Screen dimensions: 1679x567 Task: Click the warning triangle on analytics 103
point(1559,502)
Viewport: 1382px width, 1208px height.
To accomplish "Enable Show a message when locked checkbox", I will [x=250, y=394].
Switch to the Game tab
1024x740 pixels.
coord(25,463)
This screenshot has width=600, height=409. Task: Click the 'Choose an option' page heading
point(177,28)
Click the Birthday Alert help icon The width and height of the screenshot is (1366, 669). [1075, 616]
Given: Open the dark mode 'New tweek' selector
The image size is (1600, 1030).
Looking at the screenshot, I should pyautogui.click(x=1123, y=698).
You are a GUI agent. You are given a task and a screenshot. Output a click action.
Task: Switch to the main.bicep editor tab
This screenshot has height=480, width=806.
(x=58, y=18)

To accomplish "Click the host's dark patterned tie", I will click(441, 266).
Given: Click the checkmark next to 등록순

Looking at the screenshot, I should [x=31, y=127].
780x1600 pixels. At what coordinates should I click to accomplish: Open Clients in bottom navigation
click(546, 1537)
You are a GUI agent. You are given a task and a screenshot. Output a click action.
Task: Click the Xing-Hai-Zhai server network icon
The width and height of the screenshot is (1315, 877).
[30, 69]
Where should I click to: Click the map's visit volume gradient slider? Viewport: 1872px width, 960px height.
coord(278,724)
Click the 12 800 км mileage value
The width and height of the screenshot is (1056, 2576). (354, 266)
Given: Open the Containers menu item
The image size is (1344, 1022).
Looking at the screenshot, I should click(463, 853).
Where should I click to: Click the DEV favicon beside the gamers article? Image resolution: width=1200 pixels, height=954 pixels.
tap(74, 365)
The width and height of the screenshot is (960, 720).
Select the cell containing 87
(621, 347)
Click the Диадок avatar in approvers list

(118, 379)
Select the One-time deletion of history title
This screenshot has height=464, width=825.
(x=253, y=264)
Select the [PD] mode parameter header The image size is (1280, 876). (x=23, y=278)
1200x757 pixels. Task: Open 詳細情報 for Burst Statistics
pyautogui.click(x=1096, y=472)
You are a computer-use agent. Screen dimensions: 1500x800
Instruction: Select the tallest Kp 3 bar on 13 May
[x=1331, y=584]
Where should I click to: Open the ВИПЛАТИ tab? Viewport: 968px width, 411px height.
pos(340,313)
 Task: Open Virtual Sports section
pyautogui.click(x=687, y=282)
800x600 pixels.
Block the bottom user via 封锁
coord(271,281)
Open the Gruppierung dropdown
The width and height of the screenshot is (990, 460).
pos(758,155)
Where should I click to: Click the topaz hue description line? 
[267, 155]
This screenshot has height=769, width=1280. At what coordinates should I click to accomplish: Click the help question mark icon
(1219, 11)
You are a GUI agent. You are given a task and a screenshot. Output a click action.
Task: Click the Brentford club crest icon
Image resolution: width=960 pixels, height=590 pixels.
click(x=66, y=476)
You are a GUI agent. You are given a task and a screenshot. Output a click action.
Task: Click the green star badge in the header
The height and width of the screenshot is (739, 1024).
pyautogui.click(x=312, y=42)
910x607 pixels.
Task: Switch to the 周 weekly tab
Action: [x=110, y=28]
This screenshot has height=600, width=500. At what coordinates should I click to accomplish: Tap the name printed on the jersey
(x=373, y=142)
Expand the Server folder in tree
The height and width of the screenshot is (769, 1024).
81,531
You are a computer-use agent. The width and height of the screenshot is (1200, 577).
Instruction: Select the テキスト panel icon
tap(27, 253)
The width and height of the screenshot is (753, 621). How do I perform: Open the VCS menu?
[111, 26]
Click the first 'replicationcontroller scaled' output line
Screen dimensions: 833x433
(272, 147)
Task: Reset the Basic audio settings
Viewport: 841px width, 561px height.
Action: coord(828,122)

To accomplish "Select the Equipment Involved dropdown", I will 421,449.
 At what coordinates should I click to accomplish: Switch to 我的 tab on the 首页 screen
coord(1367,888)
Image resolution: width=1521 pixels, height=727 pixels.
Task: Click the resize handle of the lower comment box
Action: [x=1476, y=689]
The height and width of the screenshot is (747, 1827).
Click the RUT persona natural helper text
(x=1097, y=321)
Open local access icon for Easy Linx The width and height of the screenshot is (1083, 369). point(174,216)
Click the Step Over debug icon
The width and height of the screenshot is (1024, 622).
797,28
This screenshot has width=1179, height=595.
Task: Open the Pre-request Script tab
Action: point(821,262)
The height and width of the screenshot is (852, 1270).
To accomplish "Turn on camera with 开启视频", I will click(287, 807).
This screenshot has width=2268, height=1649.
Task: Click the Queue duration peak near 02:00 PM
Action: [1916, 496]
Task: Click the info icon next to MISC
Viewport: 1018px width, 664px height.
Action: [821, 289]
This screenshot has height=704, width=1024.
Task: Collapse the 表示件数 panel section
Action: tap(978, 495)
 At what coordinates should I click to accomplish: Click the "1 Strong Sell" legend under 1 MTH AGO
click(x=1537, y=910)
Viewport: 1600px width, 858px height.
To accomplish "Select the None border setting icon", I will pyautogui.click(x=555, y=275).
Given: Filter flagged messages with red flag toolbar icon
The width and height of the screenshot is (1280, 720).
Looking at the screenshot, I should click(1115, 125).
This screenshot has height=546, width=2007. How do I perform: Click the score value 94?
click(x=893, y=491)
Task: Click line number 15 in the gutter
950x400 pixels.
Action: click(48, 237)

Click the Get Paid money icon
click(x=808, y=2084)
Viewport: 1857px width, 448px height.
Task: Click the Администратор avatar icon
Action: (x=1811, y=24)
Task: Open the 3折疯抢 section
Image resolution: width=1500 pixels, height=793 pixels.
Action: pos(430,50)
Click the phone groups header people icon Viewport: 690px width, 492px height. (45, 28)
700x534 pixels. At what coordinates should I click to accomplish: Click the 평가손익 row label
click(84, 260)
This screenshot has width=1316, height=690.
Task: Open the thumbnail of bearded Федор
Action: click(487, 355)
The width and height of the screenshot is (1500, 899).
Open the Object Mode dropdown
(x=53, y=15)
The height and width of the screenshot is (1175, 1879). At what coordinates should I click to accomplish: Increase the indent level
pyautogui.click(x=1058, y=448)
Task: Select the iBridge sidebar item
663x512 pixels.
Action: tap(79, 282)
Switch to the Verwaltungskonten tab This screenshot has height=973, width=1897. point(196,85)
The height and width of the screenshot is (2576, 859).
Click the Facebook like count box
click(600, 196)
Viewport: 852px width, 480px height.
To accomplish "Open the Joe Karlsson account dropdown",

....

Task details
Which lines of the listing contain the string "header"? Copy every one of them.

Solved problem
Select the [PD] mode parameter header The image size is (1280, 876). (x=23, y=278)
Task: Click the green star badge in the header
Click the phone groups header people icon Viewport: 690px width, 492px height. (45, 28)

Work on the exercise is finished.